The body shown in Figure 1 illustrates its construction. It will be appreciated that it may be extended or shortened for use in a particular application. For example, in an extended form the shells 14 may be, or be attached to complementary locking units such that the body as a whole forms a lockable loop for use as a bicycle or motorcycle lock. In a shortened form, it could be used to simply lock one item to another with one or both shells being releasably attached to the respective items.

Figure 2 shows a train of tubular elements 2 , each of which is a metal casting forming a skeletal structure. Extending between each extension 10 and recess 12 is a reinforcing strip 16 of cut resistant material such as cermet; tungsten carbide; titanium carbide; titanium nitride, and titanium carbon nitride. A similar strip is formed on the opposite side, and may also be formed on one or both of the outer and inner sides of the bent body as shown at 18. Of course, the entire element can be formed in a cut-resistant material, but for most applications strips such as are shown here are sufficient, and applied to elements cast in other materials such as metal alloys. The strips will be disposed such that they overlap on at least two sides to avoid gaps that might provide access for a conventional wire cutter whether the body is bent or straight.

Figures 3 and 4 and 5 show different designs of tubular elements 2 formed from metal pressings. They have holes which reduce their weight, but these openings, like those in the skeletal structure of Figure 2 are shaped and located not to facilitate access to the rope in an attempt to cut the body as a whole. A pressed element may be formed from a single pressing or matching pressings shaped and crimped, clinched or welded to form a tube.
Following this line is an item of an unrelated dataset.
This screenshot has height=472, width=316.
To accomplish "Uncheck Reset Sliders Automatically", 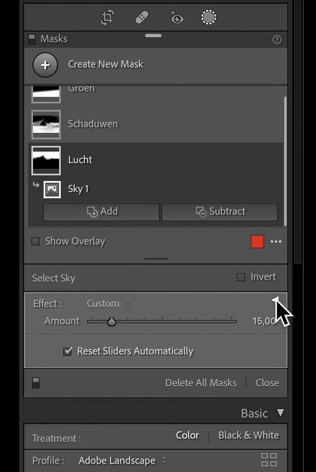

Cut-resistant material may be applied to these elements, but it is preferred to do so in the manner described below with reference to Figure 5. Figure 5 shows the cross section of a tubular element formed from two identical pressings, crimped, clinched or welded together at the edges 20. The cross section shown also has ridges 22 creating internal channels for a cut-resistant material. It will be appreciated that the pressings may be shaped to form different channels, internal or external, for cut-resistant materials which can be applied by for example flame spraying or laser cladding. The security device shown in Figure 6 is a body similar to that of Figure 1, but of extended length to enable it to complete a loop as in a bicycle or motorcycle lock. At each end of the body an adapted tubular element 26, 28 forms a shell which receives and retains the rope. The elements 26 and 28 may be coupled by a locking mechanism (not shown), directly or indirectly, to close the loop. The mechanism can comprise male and female lock units forming part of the elements 26, 28, or a separate unit into which the respective elements can be locked. The body will normally be contained within a polymeric cover (not shown), and may be enclosed in a fabric sleeve 30 as illustrated in the embodiment of Figure 7. As can be seen in Figure 7 the ends of the body (cover) and sleeve are received in units 32 and 34 of a lock 36. In each of the embodiments of Figures 6 and 7 the body in the shape illustrated is quite stiff, bending of the body having brought the tubular elements into close engagement to inhibit further flexure.